En la granja, más allá de las 16 naves que albergan casi 300.000 pollos, la casa del amo es un capricho racionalista por fuera, mientras que en su interior parece un mueblé, con sus neones azules y un exceso de sillas de madera de raíz, estilo Luis XIV. Los dueños parecen los criados en medio de ese lujo fuera de lugar. Pero uno no puede fiarse de las apariencias, porque esa gente se embolsa más de 20.000 euros al mes. Tal vez les hemos sacado de la siesta, él caminando en pantalón corto con unas sandalias esquelet que parecen de ella, y la mujer arrastrando unos zapatos de cuero negro, toscos y pesados, que le irían mejor a él.
Ya de vuelta, recogemos 18 docenas de huevos de dos yemas para regalar a las amigas por año nuevo. Ríete de los huevos de las clarisas.
Mientras, en la ciudad, las banderas rojas flamean como si quisieran desprenderse de la estrella, o de la hoz y el martillo, alineadas sobre avenidas desiertas, un paisaje urbano insólito de persianas bajadas, que durará cinco o seis días, quizás menos.
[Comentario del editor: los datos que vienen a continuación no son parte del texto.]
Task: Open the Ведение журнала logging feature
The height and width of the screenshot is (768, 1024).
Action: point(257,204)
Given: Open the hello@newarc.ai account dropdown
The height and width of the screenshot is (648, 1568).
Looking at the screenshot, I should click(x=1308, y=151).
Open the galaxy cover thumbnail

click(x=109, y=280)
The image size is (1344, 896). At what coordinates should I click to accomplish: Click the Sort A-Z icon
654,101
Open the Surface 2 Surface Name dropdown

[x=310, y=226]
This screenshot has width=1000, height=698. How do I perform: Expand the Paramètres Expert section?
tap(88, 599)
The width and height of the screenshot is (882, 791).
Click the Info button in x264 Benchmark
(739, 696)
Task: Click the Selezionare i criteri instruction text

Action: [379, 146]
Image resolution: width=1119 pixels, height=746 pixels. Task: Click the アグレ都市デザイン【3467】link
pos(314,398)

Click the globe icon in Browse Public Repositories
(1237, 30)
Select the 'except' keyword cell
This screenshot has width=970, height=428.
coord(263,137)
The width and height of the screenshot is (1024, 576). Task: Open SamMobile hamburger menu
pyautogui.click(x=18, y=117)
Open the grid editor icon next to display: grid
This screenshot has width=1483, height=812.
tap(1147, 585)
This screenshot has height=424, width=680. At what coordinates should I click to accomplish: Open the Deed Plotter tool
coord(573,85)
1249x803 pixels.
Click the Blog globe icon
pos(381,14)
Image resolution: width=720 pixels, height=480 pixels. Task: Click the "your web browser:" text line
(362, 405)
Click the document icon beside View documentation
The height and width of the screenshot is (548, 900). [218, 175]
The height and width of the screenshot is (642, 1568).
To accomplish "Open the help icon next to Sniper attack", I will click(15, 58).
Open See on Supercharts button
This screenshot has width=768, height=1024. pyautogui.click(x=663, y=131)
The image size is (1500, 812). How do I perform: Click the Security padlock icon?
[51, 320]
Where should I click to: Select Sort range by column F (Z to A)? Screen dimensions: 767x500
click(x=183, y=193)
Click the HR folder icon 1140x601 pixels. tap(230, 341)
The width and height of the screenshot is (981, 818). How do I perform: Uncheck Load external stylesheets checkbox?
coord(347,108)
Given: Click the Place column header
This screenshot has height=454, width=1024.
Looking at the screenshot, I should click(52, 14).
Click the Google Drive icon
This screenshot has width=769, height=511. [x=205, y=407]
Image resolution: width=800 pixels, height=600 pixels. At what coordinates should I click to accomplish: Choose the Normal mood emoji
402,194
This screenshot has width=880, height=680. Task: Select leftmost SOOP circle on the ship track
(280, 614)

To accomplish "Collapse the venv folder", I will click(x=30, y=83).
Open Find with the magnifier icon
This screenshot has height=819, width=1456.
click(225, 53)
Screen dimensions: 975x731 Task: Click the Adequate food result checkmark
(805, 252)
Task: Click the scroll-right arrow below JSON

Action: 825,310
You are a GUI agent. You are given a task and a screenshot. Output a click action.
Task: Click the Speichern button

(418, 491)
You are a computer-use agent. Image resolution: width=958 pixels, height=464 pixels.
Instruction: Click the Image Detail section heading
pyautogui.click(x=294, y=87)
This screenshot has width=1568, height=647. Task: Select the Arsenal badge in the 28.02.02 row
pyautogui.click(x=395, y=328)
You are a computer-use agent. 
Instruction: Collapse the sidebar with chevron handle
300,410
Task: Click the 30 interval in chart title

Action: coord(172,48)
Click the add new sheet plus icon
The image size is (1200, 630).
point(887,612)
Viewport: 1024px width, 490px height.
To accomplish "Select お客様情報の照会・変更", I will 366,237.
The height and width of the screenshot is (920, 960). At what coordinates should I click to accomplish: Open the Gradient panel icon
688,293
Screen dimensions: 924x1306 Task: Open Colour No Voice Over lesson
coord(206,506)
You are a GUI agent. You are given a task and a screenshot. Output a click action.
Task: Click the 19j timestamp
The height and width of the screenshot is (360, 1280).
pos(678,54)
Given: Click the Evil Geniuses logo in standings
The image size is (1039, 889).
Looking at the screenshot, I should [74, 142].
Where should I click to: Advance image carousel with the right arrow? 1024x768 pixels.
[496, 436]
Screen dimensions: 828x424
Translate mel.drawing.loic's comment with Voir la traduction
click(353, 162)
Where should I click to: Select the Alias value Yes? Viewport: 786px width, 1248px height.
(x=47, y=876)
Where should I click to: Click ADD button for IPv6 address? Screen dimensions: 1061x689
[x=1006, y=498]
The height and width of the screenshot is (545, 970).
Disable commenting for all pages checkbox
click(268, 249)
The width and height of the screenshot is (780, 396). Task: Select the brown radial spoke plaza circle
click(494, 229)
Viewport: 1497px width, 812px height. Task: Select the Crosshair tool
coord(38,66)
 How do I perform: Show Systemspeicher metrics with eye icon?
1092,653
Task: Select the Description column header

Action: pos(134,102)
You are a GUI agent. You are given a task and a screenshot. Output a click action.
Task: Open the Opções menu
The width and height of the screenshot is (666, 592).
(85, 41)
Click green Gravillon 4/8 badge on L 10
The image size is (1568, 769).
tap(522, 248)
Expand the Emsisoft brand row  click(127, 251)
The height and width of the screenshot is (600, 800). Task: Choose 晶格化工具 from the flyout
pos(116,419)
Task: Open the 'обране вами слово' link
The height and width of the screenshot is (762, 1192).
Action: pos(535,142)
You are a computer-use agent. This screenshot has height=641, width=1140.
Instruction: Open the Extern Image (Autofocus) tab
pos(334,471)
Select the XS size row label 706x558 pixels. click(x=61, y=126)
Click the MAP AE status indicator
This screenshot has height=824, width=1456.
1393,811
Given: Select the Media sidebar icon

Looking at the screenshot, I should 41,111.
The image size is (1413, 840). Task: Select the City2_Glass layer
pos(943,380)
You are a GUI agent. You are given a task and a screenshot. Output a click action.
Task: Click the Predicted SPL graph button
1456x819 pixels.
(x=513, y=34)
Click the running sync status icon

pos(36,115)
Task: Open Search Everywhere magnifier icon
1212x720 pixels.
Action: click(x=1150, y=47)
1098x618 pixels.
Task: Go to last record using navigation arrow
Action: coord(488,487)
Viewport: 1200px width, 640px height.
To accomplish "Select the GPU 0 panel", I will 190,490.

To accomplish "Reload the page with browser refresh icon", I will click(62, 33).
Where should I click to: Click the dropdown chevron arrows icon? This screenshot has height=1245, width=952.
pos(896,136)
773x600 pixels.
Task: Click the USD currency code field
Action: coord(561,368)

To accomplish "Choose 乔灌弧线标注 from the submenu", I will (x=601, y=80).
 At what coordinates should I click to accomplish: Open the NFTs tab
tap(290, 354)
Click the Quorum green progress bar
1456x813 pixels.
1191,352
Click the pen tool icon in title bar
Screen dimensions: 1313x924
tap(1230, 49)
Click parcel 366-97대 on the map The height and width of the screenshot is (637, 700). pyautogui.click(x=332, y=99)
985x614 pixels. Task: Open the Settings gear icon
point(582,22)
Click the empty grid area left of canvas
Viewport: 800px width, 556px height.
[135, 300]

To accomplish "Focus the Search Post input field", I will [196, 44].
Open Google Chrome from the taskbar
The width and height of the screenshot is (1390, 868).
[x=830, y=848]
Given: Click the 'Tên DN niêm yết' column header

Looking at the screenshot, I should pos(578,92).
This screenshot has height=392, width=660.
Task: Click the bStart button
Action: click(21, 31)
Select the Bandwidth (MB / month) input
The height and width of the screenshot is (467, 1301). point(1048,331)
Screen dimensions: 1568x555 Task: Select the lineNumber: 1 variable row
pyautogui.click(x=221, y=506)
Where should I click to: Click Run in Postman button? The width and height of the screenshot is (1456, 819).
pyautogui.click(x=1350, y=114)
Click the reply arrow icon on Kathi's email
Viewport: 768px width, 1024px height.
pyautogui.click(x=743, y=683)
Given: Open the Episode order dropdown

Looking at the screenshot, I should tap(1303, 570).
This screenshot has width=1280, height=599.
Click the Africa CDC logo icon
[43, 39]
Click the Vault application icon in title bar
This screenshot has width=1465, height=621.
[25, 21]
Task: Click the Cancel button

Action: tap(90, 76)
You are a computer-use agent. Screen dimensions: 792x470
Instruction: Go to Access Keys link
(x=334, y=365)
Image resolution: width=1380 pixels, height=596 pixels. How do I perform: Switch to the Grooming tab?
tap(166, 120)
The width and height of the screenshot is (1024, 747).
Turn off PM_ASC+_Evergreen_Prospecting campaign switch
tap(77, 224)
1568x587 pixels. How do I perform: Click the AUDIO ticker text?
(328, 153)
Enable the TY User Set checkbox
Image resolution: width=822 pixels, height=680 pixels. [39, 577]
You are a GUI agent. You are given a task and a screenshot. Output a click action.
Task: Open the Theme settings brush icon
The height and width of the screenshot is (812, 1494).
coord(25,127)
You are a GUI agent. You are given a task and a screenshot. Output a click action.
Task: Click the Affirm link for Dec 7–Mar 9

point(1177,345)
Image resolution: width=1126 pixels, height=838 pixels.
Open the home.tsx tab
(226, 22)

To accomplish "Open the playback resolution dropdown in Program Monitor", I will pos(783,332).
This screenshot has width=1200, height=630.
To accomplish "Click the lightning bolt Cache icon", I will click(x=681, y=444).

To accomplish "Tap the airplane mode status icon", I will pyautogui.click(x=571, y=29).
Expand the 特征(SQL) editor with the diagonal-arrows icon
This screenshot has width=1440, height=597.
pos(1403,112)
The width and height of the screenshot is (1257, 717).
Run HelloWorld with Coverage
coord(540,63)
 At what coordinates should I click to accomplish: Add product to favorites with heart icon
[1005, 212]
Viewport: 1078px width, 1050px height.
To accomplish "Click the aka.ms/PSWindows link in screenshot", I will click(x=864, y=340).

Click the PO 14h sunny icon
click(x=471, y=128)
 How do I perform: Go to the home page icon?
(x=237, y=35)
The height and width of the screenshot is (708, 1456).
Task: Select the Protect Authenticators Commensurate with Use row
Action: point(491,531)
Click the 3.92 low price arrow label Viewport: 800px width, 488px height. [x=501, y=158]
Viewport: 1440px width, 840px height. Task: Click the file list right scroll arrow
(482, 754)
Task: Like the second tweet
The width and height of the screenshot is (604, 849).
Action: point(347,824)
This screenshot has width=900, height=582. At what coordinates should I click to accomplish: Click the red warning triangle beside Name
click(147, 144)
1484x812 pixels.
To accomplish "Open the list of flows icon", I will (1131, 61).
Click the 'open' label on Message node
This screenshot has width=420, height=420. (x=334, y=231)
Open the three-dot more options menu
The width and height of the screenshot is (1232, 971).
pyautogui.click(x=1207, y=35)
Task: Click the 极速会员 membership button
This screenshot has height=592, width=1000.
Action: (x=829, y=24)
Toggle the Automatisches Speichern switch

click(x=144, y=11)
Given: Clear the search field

jueves, 3 de febrero de 2011

Los colores del año nuevo

Flores amarillas de la suerte, rosas rojas y flores rosadas como las del cerezo en primavera son todas visibles en las avenidas, los portales, las tiendas o sobre las excavadoras inactivas. Se apilan macetas donde flores arracimadas deben venderse antes de año nuevo. Los árboles de la suerte se reparten en moto, maceta y sarmiento, con su flores amarillas abiertas o a punto, sobre los troncos retorcidos, y esos días convierten a los motoristas árboles sobre ruedas, poetas a su pesar, una nota estética en mitad del tráfico, tan rudo, mecánico, transeúnte y mortal. Y hay quien se ofrece para cuidar esos árboles pasadas las fiestas, en un invernadero hasta el año siguiente. Eso sí es reciclaje.
             El verde de las sandías, apepinadas o redondas, se acumula en los caminos. El rojo de las banderas rojas, flamea como las alas de un ave prehistórica, o de un vampiro, tan irreales y caducas como lo que representan. Sus colores rojos y amarillos se continúan con los de las tiendas, donde rulos, sobres para regalar dinero y calendarios cuelgan de sus paredes como las oraciones en las mastupas tibetanas.  
Todo el mundo reparte regalos, cestas navideñas con paquetes de cigarrillos, vino de Dalat, obsequios que van de abajo a arriba. Los empleados regalan a sus jefes, los empresarios a sus clientes: todos desean suerte para el próximo año, y la suerte se paga, o se compra. Pero la suerte es superstición. Aunque por si acaso, muchas gracias por mantenerme en mi puesto o por ascenderme. Una mano sobre la mesa y otra por debajo. Los sobres circulan  de puerta en puerta, hacia arriba, hacia abajo.
Por ello, es importante también que la primera persona que cruce nuestro umbral después del año nuevo sea alguien de fiar. Feliz año del gato y que todos ganemos dinero. Como me dijo un joven miembro del partido comunista, ganar dinero es la principal motivación. Un chico de mirada despierta, que hablaba lo justo, pero sonreía y escuchaba, sobre todo escuchaba.